### Consigna 1:
Responde, según el texto sobre Álvaro de Laiglesia:
(a) ¿En qué año escribió Laiglesia La Codorniz sin jaula?
(b) ¿Qué tirada semanal alcanzaba La Codorniz en aquellos años?
(c) ¿En qué ciudad murió Laiglesia y a qué edad?
### Consigna 2:
Traduce al inglés esta oración del texto sobre Álvaro de Laiglesia: "La muerte, disfrazada de trombosis, le atacó por la espalda y Álvaro de Laiglesia se desplomó sobre la mesa de un bar sin mediar palabra."
### Consigna 3:
Enumera todos los años que aparecen en el texto sobre Álvaro de Laiglesia.

### Texto mostrado:
▽

Si me cito hoy con Álvaro de Laiglesia es porque ha caído en mis manos la reedición de La Codorniz sin jaula (2012), un librito que escribió nuestro autor en 1980, al poco de abandonar la dirección de la revista. En sus páginas, el humorista explica lo que ocurría en La Codorniz cuando él era el director. Con este fin, hace un recuento de las vicisitudes y palos que sufrió la revista a manos de la censura y que culminaron con sendos cierres gubernativos en 1973 y 1975, a cargo de Manuel Fraga. En aquellos años, La Codorniz alcanzaba una tirada semanal de cien mil ejemplares (o más) y cada suspensión de cuatro meses significaba un grave quebranto para su propietario (el conde de Godó) y para su plantilla de colaboradores, que se quedaba sin ingresos.

La Codorniz sin jaula fue el último libro de Álvaro de Laiglesia (escribió más de cuarenta) y también su despedida literaria del mundo de los vivos, pues moriría unos meses después, de forma inesperada, súbita y sin dolor, en Manchester, a los 59 años de edad. La muerte, disfrazada de trombosis, le atacó por la espalda y Álvaro de Laiglesia se desplomó sobre la mesa de un bar sin mediar palabra.

△

### Datos registrados:
▽

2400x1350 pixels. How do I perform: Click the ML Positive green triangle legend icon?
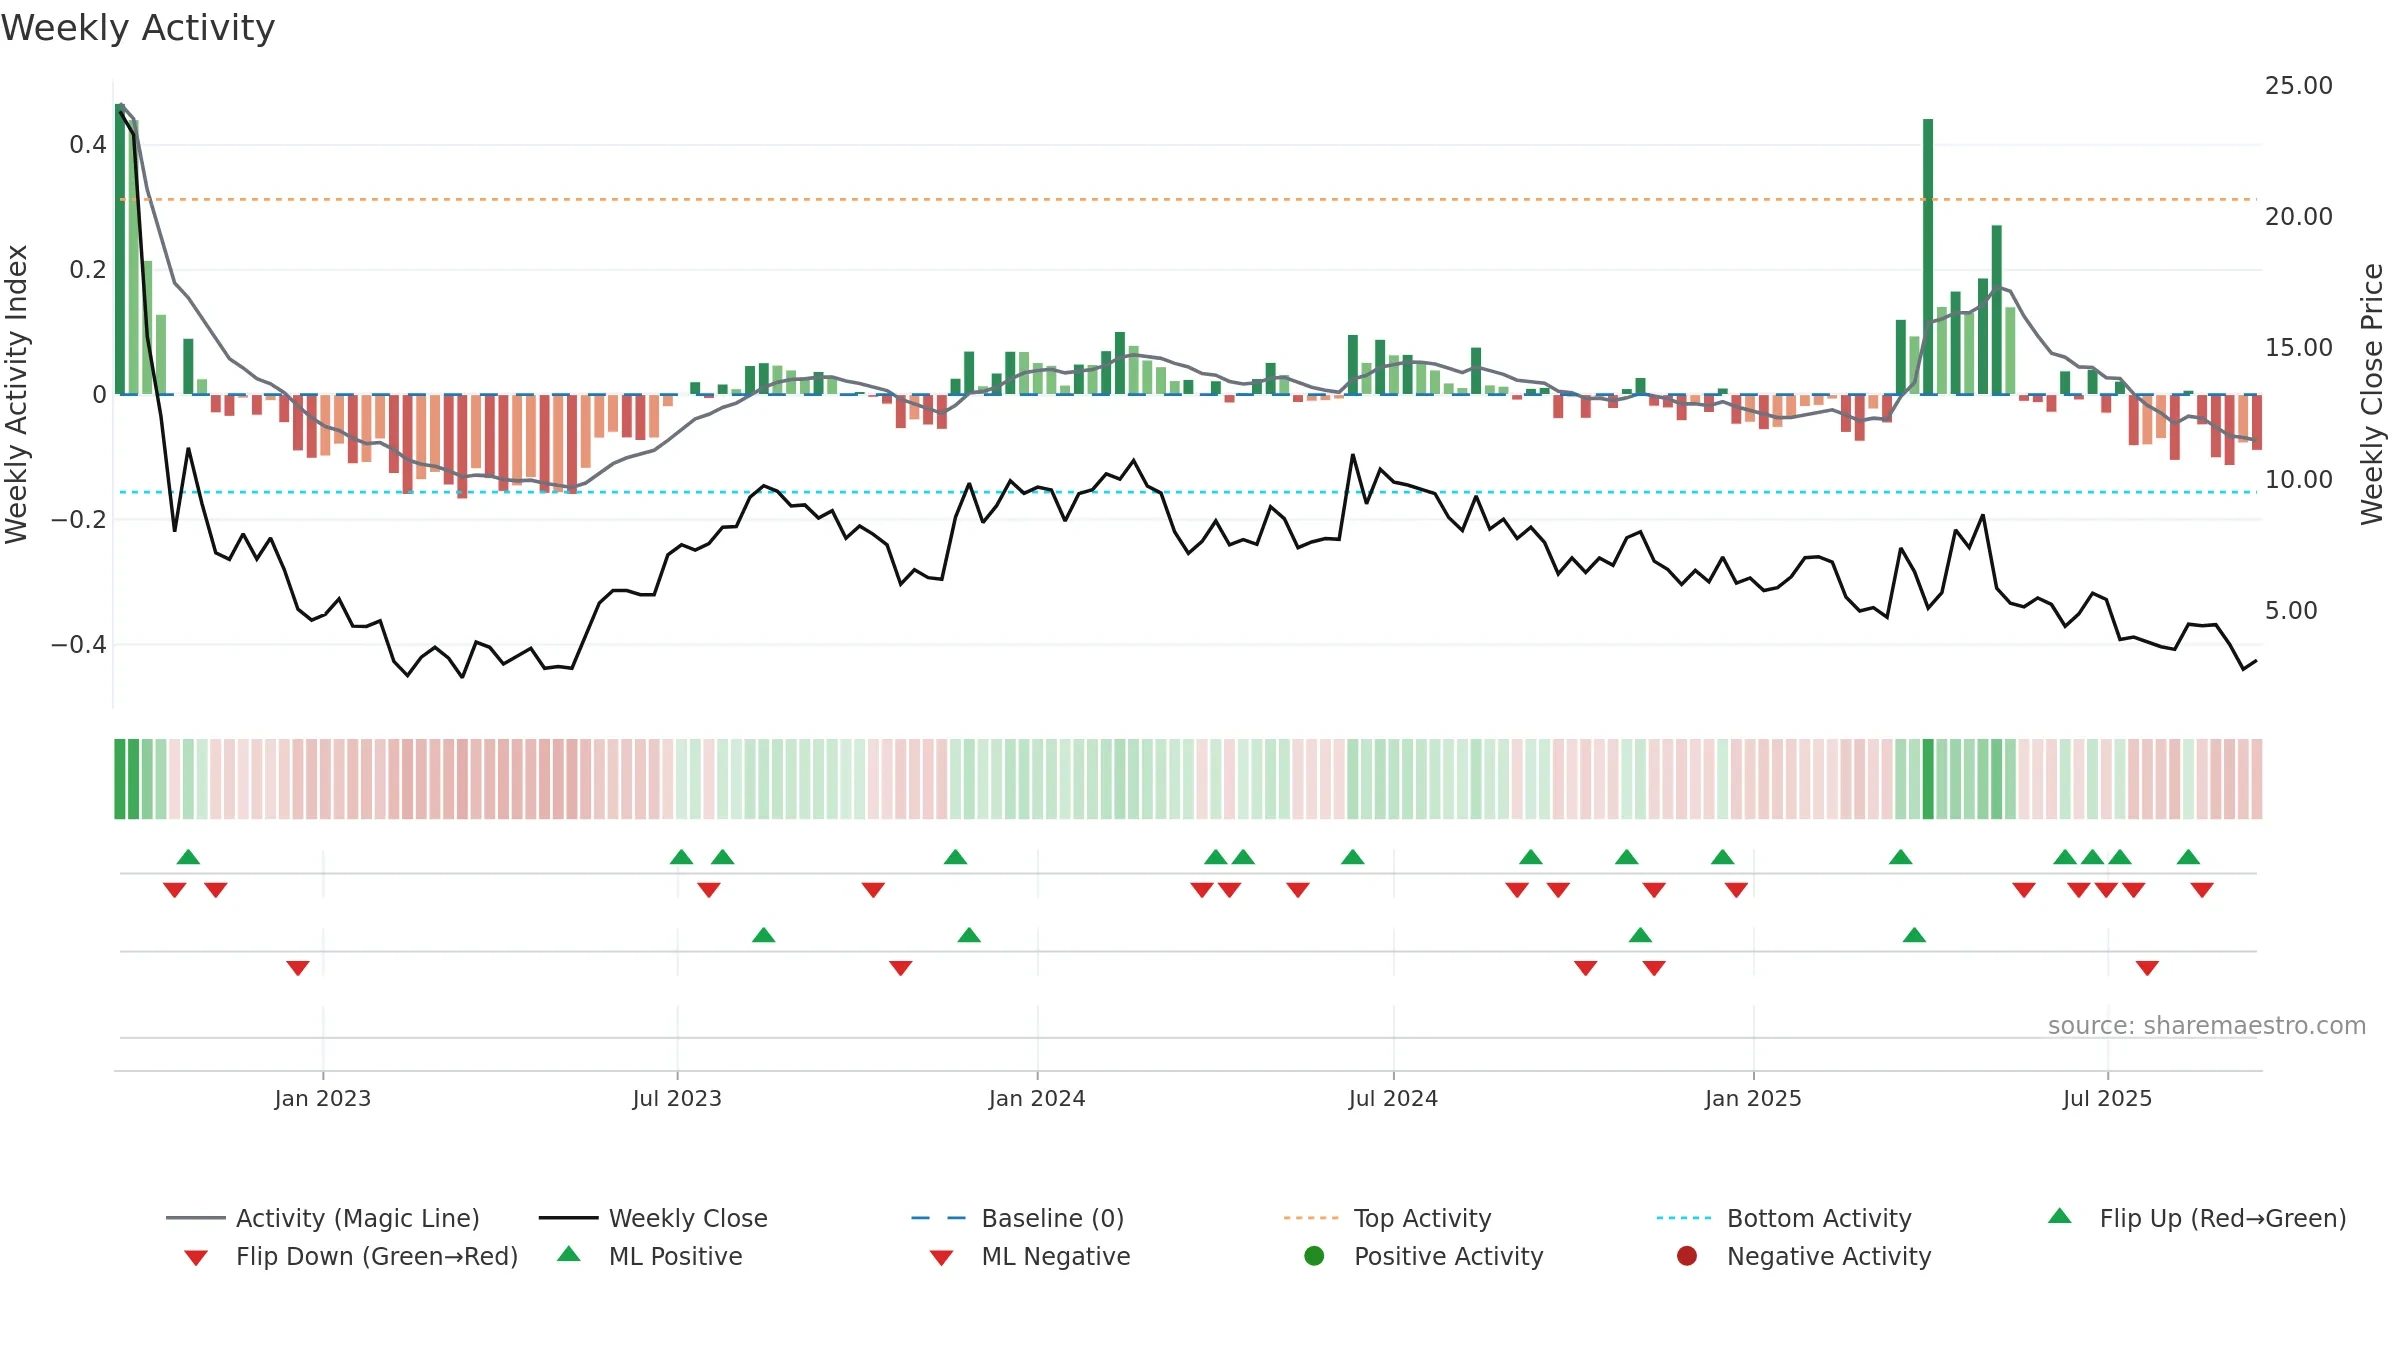(568, 1254)
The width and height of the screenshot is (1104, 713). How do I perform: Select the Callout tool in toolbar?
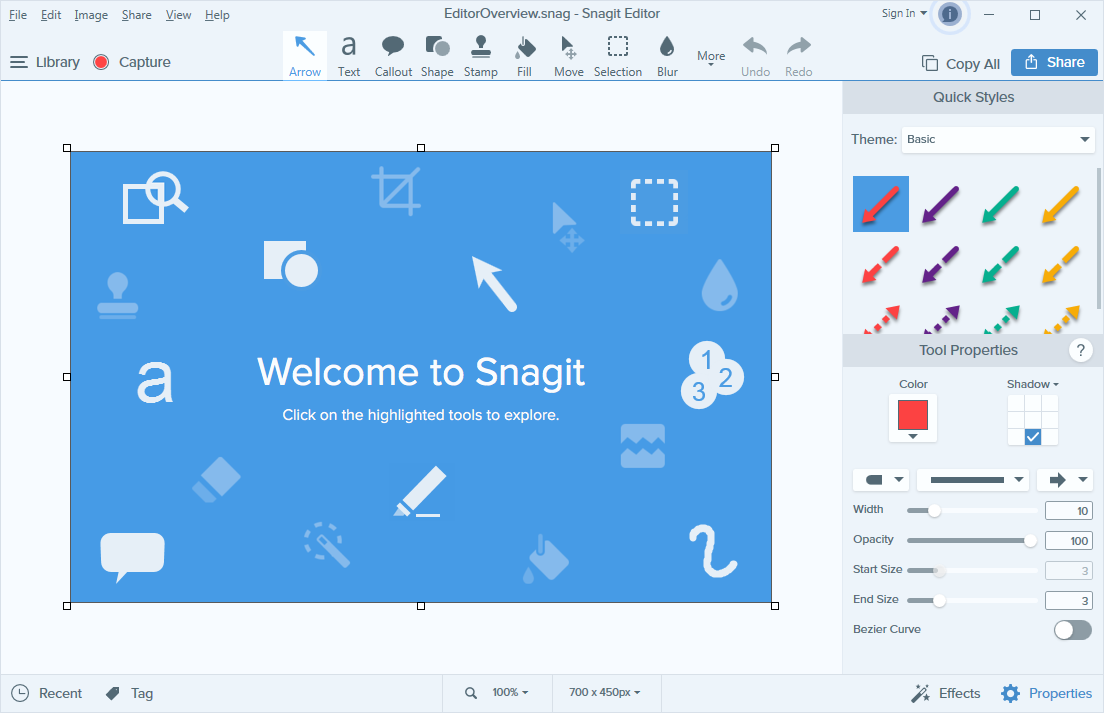click(x=393, y=56)
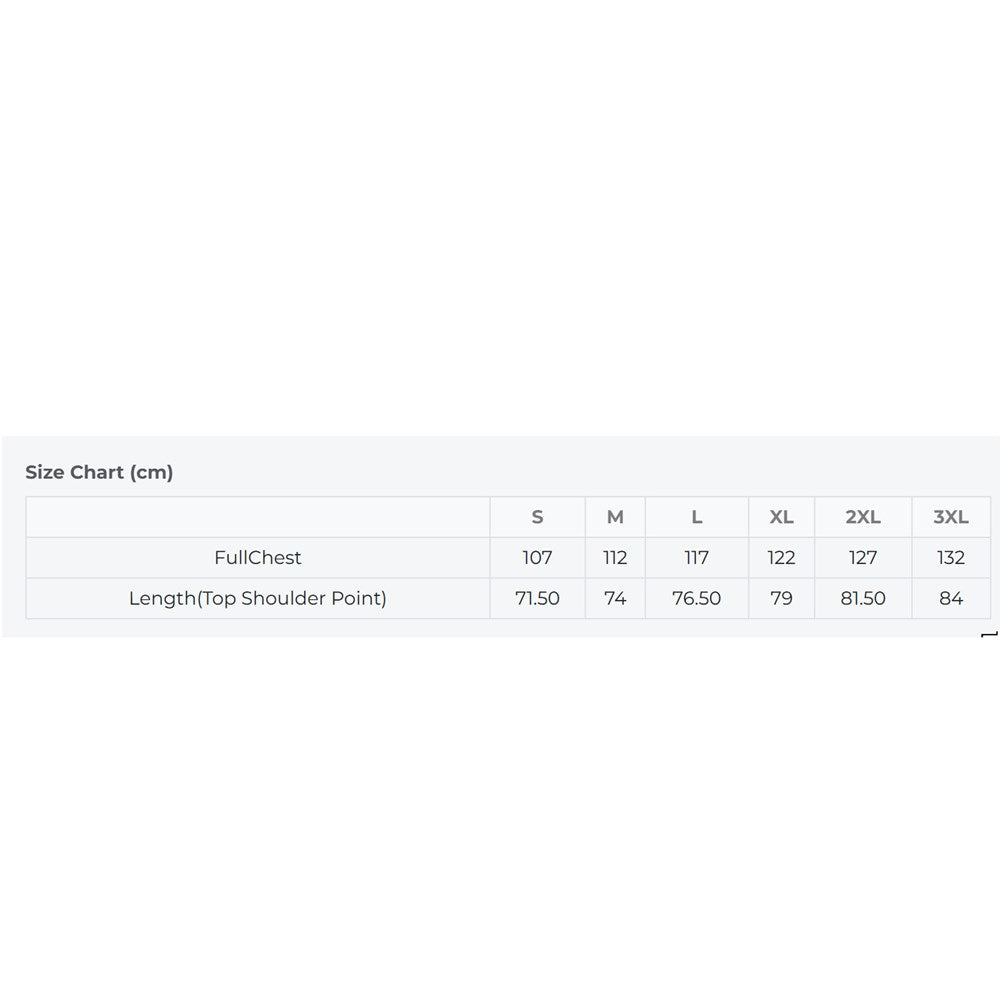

△

### Respuesta 1:
(a) En 1980.
(b) Cien mil ejemplares (o más).
(c) En Manchester, a los 59 años.

### Respuesta 2:
Death, disguised as a thrombosis, struck him from behind, and Álvaro de Laiglesia collapsed onto a bar table without saying a word.

### Respuesta 3:
2012, 1980, 1973, 1975